Google dictionary defines fear as "an unpleasant emotion caused by the belief that someone or something is dangerous, likely to cause pain, or a threat." For me, my greatest fear is heights. Except…I love rollercoasters. How? Because it’s not actually being up high that scares me, it’s falling. Except…I want to go sky diving one day. How? Because…it’s not the falling that scares me…it’s dying.

What I'm saying is, everyone has fears (some of us more than others), and usually our external fear isn’t actually the thing we’re scared of, but a result of something internal. For me, falling from high spaces equals death. Scary. Which is why most of my work centers around analyzing human morality and grief. My mother once told me as a child to “face my fears” to make them go away — and now I am going to say the same to you.

So, how do you take your fears and turn them into stories? Here are my tips:

  • HONE IN ON YOUR FEAR. Think about what you’re afraid of. Is it spiders? Clowns? Women? Once you have that scary boogyman in your mind, dissect it, take it apart, and pull out the center of it — that’s your real fear. Now think about why you’re afraid. Most of our fears are triggered by childhood trauma. An older sibling dangling a spider over your head. The first time you saw Pennywise or perhaps an abusive parent. Writing is rooted in exposing your soul, so once you sit down and tackle your insides, you’ll be able to take it to the page without reservation.

  • FLIP IT. Nobody wants to see a movie that’s too on the nose. It’s lazy, boring and ultimately bad writing.

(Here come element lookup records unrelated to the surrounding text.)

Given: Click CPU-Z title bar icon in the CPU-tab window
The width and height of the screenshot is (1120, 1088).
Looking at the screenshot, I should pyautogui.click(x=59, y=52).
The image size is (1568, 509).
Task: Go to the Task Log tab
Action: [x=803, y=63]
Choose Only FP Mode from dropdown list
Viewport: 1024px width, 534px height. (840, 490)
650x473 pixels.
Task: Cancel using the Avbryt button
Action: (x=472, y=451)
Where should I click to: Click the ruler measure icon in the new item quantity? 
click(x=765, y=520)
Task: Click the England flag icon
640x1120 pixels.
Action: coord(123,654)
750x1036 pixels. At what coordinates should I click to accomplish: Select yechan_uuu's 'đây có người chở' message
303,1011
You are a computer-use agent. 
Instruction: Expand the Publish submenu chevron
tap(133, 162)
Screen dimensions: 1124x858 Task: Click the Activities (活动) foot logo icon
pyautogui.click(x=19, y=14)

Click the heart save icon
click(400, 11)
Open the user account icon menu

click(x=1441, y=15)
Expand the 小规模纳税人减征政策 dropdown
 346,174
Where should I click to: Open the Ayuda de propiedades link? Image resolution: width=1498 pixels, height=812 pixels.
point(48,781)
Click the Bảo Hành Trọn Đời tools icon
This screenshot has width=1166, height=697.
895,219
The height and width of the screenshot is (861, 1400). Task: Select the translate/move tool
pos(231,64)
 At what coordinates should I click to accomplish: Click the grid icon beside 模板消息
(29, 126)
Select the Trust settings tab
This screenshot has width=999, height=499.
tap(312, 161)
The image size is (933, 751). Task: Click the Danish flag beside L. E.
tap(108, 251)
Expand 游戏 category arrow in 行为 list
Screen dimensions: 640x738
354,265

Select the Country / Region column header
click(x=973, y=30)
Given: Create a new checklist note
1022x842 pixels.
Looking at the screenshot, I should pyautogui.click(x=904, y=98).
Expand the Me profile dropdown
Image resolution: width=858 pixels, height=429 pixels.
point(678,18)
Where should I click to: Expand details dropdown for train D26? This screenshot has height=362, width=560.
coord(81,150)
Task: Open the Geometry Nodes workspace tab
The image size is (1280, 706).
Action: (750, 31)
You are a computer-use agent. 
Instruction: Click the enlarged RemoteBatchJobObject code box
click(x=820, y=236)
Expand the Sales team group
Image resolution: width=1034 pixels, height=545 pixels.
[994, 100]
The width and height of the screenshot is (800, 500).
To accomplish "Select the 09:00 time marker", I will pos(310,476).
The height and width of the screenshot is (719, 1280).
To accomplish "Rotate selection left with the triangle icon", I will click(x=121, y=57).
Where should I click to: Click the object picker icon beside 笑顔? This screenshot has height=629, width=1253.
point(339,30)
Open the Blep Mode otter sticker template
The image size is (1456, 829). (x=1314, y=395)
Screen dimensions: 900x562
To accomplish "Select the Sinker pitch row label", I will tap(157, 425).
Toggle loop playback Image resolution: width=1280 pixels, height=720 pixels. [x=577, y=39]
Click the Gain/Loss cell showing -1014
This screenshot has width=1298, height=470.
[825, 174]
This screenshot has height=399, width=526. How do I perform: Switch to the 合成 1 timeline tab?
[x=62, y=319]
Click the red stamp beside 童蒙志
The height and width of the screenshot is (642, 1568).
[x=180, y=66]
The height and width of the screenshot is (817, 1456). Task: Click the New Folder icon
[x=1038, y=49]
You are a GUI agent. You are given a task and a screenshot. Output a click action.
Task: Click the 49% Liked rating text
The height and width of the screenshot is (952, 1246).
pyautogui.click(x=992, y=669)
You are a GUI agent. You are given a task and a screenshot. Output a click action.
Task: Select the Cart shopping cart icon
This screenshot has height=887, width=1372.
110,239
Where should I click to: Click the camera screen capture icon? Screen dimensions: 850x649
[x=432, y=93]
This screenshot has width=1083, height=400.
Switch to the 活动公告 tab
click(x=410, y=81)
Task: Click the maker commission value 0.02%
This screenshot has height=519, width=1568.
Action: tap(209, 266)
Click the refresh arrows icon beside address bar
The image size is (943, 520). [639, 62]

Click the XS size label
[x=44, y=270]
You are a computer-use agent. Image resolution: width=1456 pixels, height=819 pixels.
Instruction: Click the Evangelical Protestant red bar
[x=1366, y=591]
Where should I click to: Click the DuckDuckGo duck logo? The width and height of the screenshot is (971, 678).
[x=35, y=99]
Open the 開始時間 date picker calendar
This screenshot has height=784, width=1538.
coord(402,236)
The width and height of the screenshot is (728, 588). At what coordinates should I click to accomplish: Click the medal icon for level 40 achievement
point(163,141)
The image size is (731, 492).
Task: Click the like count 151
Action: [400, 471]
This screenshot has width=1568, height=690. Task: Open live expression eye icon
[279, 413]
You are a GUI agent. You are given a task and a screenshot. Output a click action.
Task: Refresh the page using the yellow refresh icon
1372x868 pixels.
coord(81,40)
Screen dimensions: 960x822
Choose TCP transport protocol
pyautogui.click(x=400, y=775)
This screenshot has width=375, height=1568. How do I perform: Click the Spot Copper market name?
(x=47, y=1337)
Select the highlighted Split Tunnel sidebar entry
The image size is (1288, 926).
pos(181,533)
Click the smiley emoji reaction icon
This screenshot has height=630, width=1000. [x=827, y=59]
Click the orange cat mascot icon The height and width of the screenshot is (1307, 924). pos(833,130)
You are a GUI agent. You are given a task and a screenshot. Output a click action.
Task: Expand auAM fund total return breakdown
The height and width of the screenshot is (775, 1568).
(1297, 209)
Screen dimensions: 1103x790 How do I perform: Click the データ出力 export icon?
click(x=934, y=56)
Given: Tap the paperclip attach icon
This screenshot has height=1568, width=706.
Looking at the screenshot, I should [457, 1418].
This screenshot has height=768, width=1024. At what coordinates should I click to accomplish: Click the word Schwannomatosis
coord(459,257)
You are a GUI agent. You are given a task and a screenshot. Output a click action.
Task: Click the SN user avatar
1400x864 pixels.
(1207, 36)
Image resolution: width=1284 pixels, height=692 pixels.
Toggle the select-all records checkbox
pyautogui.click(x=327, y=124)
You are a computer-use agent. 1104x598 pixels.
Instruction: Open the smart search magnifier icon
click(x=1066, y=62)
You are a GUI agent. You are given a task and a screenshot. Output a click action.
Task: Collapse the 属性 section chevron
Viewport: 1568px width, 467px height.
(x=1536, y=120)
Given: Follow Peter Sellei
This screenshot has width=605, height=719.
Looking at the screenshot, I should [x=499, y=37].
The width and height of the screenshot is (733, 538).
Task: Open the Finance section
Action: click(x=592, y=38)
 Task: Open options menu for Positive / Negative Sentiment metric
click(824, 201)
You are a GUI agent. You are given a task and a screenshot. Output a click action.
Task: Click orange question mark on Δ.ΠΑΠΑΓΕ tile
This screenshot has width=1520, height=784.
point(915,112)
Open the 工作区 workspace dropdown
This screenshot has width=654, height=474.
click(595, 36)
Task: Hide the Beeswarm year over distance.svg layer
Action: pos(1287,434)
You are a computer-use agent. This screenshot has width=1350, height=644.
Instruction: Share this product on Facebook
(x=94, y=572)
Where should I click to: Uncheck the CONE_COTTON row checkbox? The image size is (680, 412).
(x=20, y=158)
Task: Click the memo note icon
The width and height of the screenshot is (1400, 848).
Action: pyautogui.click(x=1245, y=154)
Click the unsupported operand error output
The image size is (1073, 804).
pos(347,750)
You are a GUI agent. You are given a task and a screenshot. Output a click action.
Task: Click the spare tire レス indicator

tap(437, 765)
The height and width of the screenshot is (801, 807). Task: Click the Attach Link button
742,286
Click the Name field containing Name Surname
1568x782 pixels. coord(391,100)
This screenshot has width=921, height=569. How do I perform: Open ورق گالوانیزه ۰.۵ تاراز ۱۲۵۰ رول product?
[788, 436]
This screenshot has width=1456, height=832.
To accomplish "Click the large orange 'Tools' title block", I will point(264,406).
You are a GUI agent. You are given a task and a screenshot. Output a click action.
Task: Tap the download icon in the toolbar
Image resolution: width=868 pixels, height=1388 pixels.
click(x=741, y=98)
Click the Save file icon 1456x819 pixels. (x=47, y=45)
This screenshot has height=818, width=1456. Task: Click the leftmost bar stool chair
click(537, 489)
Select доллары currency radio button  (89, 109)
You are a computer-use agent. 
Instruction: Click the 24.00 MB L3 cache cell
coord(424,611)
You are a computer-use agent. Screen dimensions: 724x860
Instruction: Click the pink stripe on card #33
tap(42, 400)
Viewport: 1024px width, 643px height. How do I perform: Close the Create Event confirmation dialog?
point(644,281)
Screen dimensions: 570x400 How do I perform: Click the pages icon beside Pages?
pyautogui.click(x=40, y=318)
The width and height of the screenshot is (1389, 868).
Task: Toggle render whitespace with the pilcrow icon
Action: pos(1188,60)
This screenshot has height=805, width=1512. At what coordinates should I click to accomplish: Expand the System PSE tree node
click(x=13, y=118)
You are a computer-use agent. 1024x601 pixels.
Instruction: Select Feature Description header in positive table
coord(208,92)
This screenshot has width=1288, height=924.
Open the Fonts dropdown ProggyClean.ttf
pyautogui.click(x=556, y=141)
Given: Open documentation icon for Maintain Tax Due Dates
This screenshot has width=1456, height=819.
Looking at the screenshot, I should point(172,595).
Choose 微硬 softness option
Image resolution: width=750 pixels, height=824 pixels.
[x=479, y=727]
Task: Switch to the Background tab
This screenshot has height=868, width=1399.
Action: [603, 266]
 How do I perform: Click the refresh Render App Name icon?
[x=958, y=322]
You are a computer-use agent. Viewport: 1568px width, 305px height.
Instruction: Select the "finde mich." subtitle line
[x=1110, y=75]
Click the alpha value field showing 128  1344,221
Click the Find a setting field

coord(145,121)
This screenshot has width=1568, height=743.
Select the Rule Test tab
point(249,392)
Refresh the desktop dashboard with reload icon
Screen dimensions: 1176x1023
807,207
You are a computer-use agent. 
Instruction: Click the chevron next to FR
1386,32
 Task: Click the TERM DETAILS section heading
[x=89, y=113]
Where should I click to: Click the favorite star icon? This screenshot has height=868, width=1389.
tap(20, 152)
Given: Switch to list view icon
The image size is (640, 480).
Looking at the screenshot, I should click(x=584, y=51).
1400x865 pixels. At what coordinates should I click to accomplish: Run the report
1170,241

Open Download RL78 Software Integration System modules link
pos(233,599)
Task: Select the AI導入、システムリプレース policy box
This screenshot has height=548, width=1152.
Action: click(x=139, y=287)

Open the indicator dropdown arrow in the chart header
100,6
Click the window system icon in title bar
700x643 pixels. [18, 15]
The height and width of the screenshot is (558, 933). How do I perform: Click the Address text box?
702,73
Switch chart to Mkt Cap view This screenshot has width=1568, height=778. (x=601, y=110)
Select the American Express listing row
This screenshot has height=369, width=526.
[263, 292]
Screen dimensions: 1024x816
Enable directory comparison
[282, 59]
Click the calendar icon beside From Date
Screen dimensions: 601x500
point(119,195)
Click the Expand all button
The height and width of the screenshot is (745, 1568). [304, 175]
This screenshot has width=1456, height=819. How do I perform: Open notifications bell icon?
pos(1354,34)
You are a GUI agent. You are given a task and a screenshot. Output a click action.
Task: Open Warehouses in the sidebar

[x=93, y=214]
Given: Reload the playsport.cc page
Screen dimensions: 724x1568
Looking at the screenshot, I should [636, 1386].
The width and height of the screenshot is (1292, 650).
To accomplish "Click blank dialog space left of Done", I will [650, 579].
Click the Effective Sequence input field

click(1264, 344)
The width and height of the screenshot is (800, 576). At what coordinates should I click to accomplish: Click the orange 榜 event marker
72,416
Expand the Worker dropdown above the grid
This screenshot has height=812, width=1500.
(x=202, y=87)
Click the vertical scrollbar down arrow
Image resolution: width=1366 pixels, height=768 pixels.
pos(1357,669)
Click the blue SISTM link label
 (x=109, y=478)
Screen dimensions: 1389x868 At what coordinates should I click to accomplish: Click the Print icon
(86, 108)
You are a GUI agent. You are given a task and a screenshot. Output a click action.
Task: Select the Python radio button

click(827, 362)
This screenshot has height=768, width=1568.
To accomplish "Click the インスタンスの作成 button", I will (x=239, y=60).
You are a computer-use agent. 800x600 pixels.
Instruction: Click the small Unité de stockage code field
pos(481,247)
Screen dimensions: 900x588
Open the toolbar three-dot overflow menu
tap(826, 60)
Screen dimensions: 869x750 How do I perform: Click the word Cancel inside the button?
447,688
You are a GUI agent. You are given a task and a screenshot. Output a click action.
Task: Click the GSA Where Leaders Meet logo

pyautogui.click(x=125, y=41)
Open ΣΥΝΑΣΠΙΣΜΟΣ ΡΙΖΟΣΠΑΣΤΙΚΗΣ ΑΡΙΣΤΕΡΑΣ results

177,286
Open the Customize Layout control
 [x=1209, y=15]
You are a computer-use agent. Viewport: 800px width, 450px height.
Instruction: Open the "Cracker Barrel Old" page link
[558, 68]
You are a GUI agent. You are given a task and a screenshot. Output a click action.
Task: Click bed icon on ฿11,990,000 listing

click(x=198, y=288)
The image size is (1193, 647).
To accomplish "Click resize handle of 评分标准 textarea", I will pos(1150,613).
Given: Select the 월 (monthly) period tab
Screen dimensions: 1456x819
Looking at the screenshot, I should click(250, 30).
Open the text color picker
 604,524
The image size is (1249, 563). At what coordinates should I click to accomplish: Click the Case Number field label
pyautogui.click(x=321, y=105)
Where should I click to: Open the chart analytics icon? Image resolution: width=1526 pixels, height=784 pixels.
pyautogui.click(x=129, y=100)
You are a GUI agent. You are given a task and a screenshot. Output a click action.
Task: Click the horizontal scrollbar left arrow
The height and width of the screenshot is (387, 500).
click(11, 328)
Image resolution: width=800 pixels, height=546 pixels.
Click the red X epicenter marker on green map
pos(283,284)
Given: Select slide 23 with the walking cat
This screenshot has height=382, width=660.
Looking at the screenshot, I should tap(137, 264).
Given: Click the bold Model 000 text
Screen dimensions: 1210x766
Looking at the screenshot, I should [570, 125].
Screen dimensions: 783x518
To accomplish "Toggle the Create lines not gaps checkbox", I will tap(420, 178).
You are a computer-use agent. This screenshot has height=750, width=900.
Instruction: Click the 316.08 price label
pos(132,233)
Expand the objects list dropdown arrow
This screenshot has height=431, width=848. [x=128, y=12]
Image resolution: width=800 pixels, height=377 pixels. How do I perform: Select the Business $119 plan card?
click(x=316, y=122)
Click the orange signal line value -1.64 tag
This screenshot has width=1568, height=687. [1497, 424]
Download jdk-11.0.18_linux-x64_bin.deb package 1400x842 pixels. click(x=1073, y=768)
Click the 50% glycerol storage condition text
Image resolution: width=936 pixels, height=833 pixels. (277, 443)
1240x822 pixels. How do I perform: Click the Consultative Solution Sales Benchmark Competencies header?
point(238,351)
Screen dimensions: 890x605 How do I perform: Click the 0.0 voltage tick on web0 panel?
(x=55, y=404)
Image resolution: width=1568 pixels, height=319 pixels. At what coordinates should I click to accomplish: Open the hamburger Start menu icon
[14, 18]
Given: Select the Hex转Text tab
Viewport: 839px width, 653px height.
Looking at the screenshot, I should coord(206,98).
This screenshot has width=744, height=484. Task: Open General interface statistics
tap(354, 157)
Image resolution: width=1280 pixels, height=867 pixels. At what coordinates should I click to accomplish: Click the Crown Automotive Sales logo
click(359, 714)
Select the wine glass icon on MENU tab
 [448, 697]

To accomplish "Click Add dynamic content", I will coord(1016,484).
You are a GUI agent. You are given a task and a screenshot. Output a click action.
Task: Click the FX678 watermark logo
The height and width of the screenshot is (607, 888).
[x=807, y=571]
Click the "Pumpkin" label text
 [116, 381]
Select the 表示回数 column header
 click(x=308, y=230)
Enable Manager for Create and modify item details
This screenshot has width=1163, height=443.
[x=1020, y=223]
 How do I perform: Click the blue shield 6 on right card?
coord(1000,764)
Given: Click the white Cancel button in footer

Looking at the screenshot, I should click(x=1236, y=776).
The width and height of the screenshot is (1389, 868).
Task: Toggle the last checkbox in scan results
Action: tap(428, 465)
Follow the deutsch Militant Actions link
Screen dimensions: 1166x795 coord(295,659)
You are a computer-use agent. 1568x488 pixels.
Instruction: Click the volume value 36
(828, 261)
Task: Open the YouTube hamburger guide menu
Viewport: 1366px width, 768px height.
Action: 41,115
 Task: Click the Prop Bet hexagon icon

Some call it “spoon feeding the audience” — I call it preachy nonsense. Audiences want to disappear into your story and you, the writer, are telling the story for a specific reason. How do we achieve both? You flip it. Take your surface fear and turn it into a physical metaphor, something tangible the audience can hold on to without knowing it’s your actual fear. For example, in the film The Babadook, the lead character’s depression is filtered through a mystical monster who haunts her child. We go on a journey with her to defeat the Big Bad which just happens to also be her internal struggle. It’s smart, captivating...and scary.

  • MAKE IT MEAN SOMETHING. There’s nothing worse than setting up a great horror and then leaving the theatre feeling empty. Our fears are the greatest litmus test of who we are as human beings, which is why the horror genre is my personal favorite to write in. Take your deducted fear, strain it through your story, and make it mean something personal to you in the end. What are you trying to say to the audience? Why are you choosing this conduit for your fear in particular to scare them? Is it because you’re a glass half-full person or you believe good deeds lead to the path of eternal grace, evidence of which is the movie's hero overcoming their fear because you're an optimist? Your personal reason must tell the audience what kind of person you are (optimist, realist, religious) — then whatever that reason is, embed it into the fabric of your character’s fears so that they can come out the other end different than how we met them.

These tips can not only help you write a stronger horror film, but can also be used to defeat your own personal fear in real life. See it, turn it around, and give it meaning so that you can work with (or conquer) it. The power in overcoming fear is to acknowledge it while never letting it consume you.